España cerró 2015 con una cifra de ocupados de casi 18,1 millonesde personas: 525.000 más que hace un año y prácticamente un millón más que a cierre de 2013. Se trata de cifras muy positivas que contrastan con las experimentadas durante lo más hondo de la crisis económica: entre 2009 y 2013 se destruyeron tres millones de empleos, una media de 600.000 puestos de trabajo anuales.
El cambio de tendencia es lo suficientemente radical como para que sólo se atreva a negarlo el sectarismo ideológico más extremo. A estas alturas, todos deberían reconocer que el mercado laboral de 2014 y 2015 es mucho más sano y dinámico que el de los anteriores años de la crisis. Ahora bien, estos buenos datos agregados no deberían llevarnos a apartar la vista sobre algunos de los problemas que ya empiezan a detectarse en el perfil de nuestra creación de empleo.
Primer problema: la elevada temporalidad. Aunque el 74% de todos los asalariados españoles disfrutan de un contrato indefinido, el 60% de losnuevos empleos son temporales: es decir, del medio millón de puestos de trabajado creados durante 2015, sólo 200.000 son indefinidos. En caso de que esta tendencia continuara durante el próximo lustro, la economía española recuperaría los niveles de ocupación previos a la crisis, pero lo haría también a costa de crear 1,2 millones de nuevos empleos temporales (es decir, regresaríamos a la elevada tasa de temporalidad previa a la crisis). La temporalidad es un problema no sólo para el trabajador, también para el empresario, que pierde cualquier incentivo a formar y capacitar para el largo plazo a la parte rotante de su plantilla.
Segundo problema. Aunque la creación de nuevo empleo se da en prácticamente todos los sectores económicos, hay uno en el que está resultando especialmente intensa: la hostelería. No en vano, alrededor de un 25% de todo el empleo generado durante este año lo ha sido en la hostelería, hasta el punto de que el sector turístico ya ocupa a más gente que antes de la crisis. Es verdad que España disfruta de una clara ventaja competitiva en el turismo –y que no hay razón para desaprovecharla–, pero depender excesivamente de ella para continuar creando empleo puede colocarnos en una situación de fragilidad en el futuro si, por ejemplo, la crisis internacional se agravara o si mejorara la competitividad de los destinos turísticos con los que rivalizamos.

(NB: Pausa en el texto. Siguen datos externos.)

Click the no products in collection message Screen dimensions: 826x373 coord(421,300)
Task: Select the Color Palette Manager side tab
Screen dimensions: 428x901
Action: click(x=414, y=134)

Y tercero, el número de empleados públicos ha superado la marca de tres millones de personas después de aumentar en casi 100.000 durante los últimos dos años. De este modo, las Administraciones Públicas españolas vuelven a ocupar a más personal que antes de que arrancara la crisis en 2008, poniendo en evidencia que la tan necesaria como poco practicada austeridad estatal ha muerto. Tan irresponsable prodigalidad en el gasto público constituye un enorme riesgo para nuestro futuro: el déficit presupuestario cerrará 2015 muy alejado de nuestro compromiso con Bruselas, de modo que requeriremos de muchos más recortes durante los próximos ejercicios. Y uno de esos recortes debería concentrarse sobre el gasto en personal del Estado: abrir de nuevo la mano a contrataciones generalizadas no avanza en la dirección adecuada, sino en la opuesta.
En suma, el mercado laboral español adolece ahora mismo de tres grandes debilidades: su elevada temporalidad, su alta dependencia del turismo y el creciente peso de la contratación estatal. Si no queremos que las alegrías presentes se conviertan en frustraciones futuras, necesitamos avanzar hacia un mercado laboral que fomente la contratación indefinida en un sector privado más vigoroso y diversificado que el actual; es decir, necesitamos de una economía mucho más liberalizada y mucho menos castigada por onerosas losas tributarias. Ningún partido político, por desgracia, parece interesado en colocarle tal cascabel al gato: al contrario, todos parecen interesados en nacionalizar al gato.